▸ **ACTION ITEM**:
Reproduce the following records verbatim, character for character and in their original order.

▸ **INFORMATION PROVIDED**:
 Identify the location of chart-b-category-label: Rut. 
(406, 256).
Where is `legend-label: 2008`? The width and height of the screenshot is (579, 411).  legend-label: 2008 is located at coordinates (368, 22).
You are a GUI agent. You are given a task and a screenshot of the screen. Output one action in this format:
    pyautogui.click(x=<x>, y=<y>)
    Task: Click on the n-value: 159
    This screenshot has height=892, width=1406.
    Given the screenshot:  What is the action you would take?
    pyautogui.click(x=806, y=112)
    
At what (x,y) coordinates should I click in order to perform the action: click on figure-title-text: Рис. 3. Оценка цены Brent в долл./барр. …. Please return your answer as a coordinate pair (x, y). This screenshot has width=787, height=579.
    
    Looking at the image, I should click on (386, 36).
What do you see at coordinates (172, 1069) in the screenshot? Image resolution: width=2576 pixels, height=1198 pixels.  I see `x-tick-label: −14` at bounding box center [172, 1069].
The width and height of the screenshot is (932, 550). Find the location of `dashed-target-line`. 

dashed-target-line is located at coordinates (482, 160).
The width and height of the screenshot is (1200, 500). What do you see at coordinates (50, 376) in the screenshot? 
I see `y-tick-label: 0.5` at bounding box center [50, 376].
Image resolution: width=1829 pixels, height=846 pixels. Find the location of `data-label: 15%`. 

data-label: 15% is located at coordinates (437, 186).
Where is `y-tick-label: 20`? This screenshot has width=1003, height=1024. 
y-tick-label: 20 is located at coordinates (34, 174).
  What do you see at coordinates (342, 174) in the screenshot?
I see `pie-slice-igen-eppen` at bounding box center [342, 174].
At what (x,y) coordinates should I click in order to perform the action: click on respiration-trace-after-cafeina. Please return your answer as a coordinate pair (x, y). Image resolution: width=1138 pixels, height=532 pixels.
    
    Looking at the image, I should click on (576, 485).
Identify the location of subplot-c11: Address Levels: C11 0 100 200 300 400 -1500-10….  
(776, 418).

▸ **EXERCISE RESPONSE**:
 Identify the location of chart-b-category-label: Rut. 
(406, 256).
Where is `legend-label: 2008`? The width and height of the screenshot is (579, 411).  legend-label: 2008 is located at coordinates (368, 22).
You are a GUI agent. You are given a task and a screenshot of the screen. Output one action in this format:
    pyautogui.click(x=<x>, y=<y>)
    Task: Click on the n-value: 159
    This screenshot has height=892, width=1406.
    Given the screenshot:  What is the action you would take?
    pyautogui.click(x=806, y=112)
    
At what (x,y) coordinates should I click in order to perform the action: click on figure-title-text: Рис. 3. Оценка цены Brent в долл./барр. …. Please return your answer as a coordinate pair (x, y). This screenshot has width=787, height=579.
    
    Looking at the image, I should click on (386, 36).
What do you see at coordinates (172, 1069) in the screenshot? Image resolution: width=2576 pixels, height=1198 pixels.  I see `x-tick-label: −14` at bounding box center [172, 1069].
The width and height of the screenshot is (932, 550). Find the location of `dashed-target-line`. 

dashed-target-line is located at coordinates (482, 160).
The width and height of the screenshot is (1200, 500). What do you see at coordinates (50, 376) in the screenshot? 
I see `y-tick-label: 0.5` at bounding box center [50, 376].
Image resolution: width=1829 pixels, height=846 pixels. Find the location of `data-label: 15%`. 

data-label: 15% is located at coordinates (437, 186).
Where is `y-tick-label: 20`? This screenshot has width=1003, height=1024. 
y-tick-label: 20 is located at coordinates (34, 174).
  What do you see at coordinates (342, 174) in the screenshot?
I see `pie-slice-igen-eppen` at bounding box center [342, 174].
At what (x,y) coordinates should I click in order to perform the action: click on respiration-trace-after-cafeina. Please return your answer as a coordinate pair (x, y). Image resolution: width=1138 pixels, height=532 pixels.
    
    Looking at the image, I should click on (576, 485).
Identify the location of subplot-c11: Address Levels: C11 0 100 200 300 400 -1500-10….  
(776, 418).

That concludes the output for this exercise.